Monday, April 7, 2014

Do You Love Me?

Do you love me? I often wonder what the ulterior motive is when this question is asked. Is it a selfish question from a needy and insecure person meant to put a significant other on the spot? Is it a need for affirmation in a world that is often unkind, cold and distant? Should it even be asked? Yes, I love you even when I hate you, even when I am at my wit's end and no longer want to be around you. Compassionate people cannot help but love. Sometimes, the compassion is torn from us when we are very young and we are unable to get it back. Sometimes we are born without it. Sometimes our pre-conceived notions and personal trips prevent us from compassion.

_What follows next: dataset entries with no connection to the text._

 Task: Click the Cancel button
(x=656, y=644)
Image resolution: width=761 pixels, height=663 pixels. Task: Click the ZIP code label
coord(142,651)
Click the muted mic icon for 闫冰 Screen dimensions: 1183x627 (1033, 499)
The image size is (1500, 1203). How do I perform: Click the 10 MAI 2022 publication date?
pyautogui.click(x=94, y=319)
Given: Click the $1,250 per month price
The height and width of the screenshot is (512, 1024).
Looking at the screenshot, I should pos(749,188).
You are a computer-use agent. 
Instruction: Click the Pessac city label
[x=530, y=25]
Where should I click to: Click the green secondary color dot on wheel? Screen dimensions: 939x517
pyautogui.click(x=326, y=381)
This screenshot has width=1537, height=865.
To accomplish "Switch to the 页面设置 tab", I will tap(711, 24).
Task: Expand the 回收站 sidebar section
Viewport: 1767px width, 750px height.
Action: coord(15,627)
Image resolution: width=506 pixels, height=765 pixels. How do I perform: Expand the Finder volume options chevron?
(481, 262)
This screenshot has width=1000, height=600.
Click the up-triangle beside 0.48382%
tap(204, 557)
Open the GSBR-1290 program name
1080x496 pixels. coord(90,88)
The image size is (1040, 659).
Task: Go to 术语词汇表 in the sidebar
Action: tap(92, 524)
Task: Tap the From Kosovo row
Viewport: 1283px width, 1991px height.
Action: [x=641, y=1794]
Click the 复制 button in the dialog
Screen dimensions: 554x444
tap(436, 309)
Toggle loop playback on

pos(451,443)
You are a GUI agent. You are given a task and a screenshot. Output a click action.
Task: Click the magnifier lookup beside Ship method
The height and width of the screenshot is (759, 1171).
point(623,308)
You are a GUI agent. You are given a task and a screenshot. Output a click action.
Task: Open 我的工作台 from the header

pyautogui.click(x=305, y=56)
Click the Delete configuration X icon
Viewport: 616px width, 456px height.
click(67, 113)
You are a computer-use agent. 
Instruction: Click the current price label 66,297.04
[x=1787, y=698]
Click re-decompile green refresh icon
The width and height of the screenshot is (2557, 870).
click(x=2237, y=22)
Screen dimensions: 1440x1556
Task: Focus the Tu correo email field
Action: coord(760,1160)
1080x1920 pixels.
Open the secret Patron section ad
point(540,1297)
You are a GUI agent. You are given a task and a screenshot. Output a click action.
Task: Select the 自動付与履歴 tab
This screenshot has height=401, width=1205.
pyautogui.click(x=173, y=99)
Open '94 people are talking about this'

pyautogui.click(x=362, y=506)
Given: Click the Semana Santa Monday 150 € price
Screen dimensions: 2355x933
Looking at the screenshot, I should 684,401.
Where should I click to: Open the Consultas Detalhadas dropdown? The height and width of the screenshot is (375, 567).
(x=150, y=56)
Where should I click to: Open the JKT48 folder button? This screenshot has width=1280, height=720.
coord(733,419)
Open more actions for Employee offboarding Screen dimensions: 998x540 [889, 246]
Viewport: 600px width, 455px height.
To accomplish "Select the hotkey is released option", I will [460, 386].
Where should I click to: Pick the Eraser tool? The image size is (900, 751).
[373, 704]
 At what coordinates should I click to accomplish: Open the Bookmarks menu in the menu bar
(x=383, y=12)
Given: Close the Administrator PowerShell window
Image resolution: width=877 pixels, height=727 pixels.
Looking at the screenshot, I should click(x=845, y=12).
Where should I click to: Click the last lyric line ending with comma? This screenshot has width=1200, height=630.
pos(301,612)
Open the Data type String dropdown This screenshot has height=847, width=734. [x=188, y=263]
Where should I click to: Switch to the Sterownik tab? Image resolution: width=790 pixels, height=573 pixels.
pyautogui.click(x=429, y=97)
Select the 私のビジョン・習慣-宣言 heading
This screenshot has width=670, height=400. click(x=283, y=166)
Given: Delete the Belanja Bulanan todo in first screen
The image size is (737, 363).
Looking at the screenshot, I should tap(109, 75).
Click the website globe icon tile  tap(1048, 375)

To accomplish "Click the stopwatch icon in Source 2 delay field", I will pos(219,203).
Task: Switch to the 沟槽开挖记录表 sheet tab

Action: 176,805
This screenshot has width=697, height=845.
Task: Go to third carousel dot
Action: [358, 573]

Many years ago I used to substitute teach and would often find myself in a small Resource Room in an elementary school working with special needs kids. It was difficult work and the kids were hyper and I was bored, finding the task of keeping them under control mundane and stressful. One little black girl named Christine took a liking to me and would worm and wiggle around me and try to play in my hair and practically sat in my lap if I let her, telling me I was pretty and that she loved me. Christine grew up, her emotional problems following and I would see her walking the mean city streets, often times alone or sometimes with others. A few years back she came into a shop I had rented space from, her clothes tight on a swollen body and her thick hair dyed blond. I asked if she remembered me. She beamed over the fact that I still knew her name, her smile exposing a lack of several teeth and said that she did. She told me she had several children, though I had never seen her with one. When I asked where they were, she said they had been taken from her. I sold her two beautiful glass necklaces at half price and watched her walk out the door and I wanted to call out "do you still love me?" But I didn't. Do you love me? Do you love me? Do you love me? On this 7th day of April, 2014, may we all be blessed with love.